Kemudahan tersebut mulai diterapkan melalui layanan Samsat dan Mal Pelayanan Publik (MPP) Kota
Bandarlampung sejak 1 Mei 2026.
Kebijakan tersebut menjadi solusi bagi masyarakat yang selama ini mengalami kesulitan membayar
pajak karena kendaraan yang digunakan masih atas nama pemilik sebelumnya.
Kepala Bapenda Kota Bandarlampung, Yusnadi Ferianto mengatakan, masyarakat kini cukup membawa
identitas diri yang dimiliki saat ini ketika datang ke loket pelayanan pajak kendaraan.
Menurutnya, aturan baru tersebut merupakan bagian dari program Pemerintah Provinsi Lampung yang
digagas Gubernur Lampung Rahmat Mirzani Djausal guna mempermudah masyarakat memenuhi
kewajiban pajak kendaraan.
“Sekarang masyarakat tidak perlu lagi repot mencari KTP pemilik lama kendaraan. Cukup membawa
identitas diri yang berlaku saat ini, proses pembayaran pajak tetap dapat dilayani,” katanya, Minggu
(25/5/2026).
Ia menjelaskan, selama ini banyak masyarakat menunda pembayaran pajak kendaraan akibat terkendala
administrasi, terutama ketika kendaraan yang digunakan masih menggunakan nama pemilik terdahulu.

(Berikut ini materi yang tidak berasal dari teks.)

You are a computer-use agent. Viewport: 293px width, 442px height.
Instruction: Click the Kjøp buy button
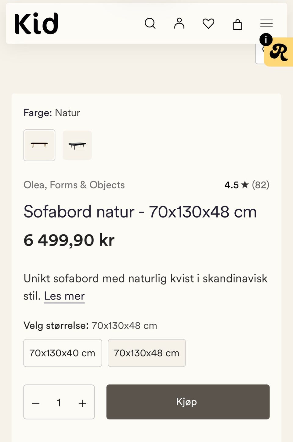pyautogui.click(x=188, y=402)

Tidak sedikit warga yang kesulitan menghubungi pemilik lama atau meminjam dokumen identitas untuk
keperluan pembayaran pajak tahunan.
Dengan adanya kebijakan baru tersebut, lanjut Yusnadi, pemerintah ingin memastikan masyarakat tetap
dapat memenuhi kewajiban pajak tanpa dipersulit prosedur administrasi yang berbelit.
Pihaknya juga terus melakukan sosialisasi kepada masyarakat terkait perubahan aturan tersebut melalui
pelayanan Samsat, MPP, hingga penyampaian informasi secara langsung.
Menurut Yusnadi, respons masyarakat terhadap kebijakan itu cukup positif. Hal tersebut terlihat dari
meningkatnya jumlah warga yang datang ke loket pembayaran pajak kendaraan di MPP Kota
Bandarlampung dalam beberapa pekan terakhir.
“Kami melihat antusias masyarakat cukup tinggi. Banyak warga yang sebelumnya terkendala
administrasi kini merasa lebih mudah untuk membayar pajak kendaraan mereka,” ujarnya.